Rural areas were already more vulnerable to labor market shocks relative to urban areas. Due to the pandemic, research has found unemployment levels have increased more for rural Americans than for urban ones. All over the country, local businesses have been forced to shut their doors at a rapid rate absent adequate government support, but these closures are likely to hit rural areas even harder. Rural residents already contended with fewer available job opportunities. Fewer locally-run establishments forces rural North Carolinians to travel even farther for basic necessities like groceries or medicine and creates opportunities for large corporations to exploit desperate workers.
Rural communities of color have been hit especially hard by the pandemic. Last year, rural Americans overall had 175 COVID-19 deaths per 100,000 people, whereas racially diverse rural areas had COVID-19 death rates of 258 per 100,000. These death rates were highest for Indigenous peoples. A U.S. Department of Health and Human Services report last month acknowledged that racial disparities in the COVID-19 cases and deaths are due to “long-standing systemic inequalities and structural racism.”

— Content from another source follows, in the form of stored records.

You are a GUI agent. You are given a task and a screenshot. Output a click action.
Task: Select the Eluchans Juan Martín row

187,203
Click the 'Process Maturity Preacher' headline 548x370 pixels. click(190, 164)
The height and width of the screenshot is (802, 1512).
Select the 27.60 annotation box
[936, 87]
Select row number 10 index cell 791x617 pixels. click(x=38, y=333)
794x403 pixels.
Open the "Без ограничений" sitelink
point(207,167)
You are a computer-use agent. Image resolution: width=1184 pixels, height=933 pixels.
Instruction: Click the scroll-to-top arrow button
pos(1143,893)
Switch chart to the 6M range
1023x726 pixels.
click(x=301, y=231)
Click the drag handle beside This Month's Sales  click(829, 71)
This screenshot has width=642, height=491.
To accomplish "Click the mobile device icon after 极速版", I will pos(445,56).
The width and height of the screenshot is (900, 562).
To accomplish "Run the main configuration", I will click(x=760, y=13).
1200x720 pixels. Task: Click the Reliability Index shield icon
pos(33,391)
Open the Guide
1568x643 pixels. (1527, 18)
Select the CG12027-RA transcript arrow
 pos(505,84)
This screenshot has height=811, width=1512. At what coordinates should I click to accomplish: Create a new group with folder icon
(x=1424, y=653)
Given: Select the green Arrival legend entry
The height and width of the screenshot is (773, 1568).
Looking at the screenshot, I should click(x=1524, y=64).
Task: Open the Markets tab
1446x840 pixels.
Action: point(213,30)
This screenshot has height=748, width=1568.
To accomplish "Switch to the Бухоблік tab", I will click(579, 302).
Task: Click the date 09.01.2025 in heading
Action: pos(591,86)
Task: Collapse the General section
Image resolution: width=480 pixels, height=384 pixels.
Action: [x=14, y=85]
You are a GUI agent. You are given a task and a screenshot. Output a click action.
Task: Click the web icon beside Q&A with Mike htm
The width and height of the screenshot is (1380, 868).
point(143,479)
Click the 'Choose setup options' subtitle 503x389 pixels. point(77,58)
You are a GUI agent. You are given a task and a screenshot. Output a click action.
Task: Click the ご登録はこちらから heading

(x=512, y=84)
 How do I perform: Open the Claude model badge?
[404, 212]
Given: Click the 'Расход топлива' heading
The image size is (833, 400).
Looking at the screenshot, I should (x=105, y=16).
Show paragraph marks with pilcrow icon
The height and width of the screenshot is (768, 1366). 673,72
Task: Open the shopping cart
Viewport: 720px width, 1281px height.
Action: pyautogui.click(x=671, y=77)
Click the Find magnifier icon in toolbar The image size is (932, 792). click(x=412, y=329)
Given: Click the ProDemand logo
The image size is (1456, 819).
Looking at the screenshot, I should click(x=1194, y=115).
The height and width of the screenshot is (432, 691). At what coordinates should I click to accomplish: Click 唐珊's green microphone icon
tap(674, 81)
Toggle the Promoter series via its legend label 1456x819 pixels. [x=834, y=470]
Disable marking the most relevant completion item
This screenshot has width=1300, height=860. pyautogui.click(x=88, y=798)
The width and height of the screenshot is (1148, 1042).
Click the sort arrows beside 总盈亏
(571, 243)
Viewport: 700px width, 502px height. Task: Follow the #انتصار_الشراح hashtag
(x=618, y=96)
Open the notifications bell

Many urbanites may have a tendency to overlook issues centering around rural areas. They aren’t prominently featured in our news diets or on our social media feeds. When we do come across a “rural problem,” we may dismiss it. Barely anyone lives there anyway, right? Compounding this potential availability bias, misleading media coverage of “Trump country” and rural America’s politics has led to the conflation of “white” and “rural” and the conflation of “conservative” and “rural.” Not only does this whitewash the narrative of rural America and create the myth of a monolith, but this has led to a concerning reflex in some left-wing circles to be dismissive of rural politics and rural problems.
However, this reflex results in the high rural COVID-19 death rates we’ve seen over the past year that never should’ve happened. Long-standing vulnerabilities in rural communities that have gone ignored for decades contributed to COVID-19’s spread in an incredibly damaging way. Rural North Carolinians deserve policy solutions that target their unique challenges, so their communities can be healthy and thrive. North Carolina cannot ignore hundreds of thousands of its own.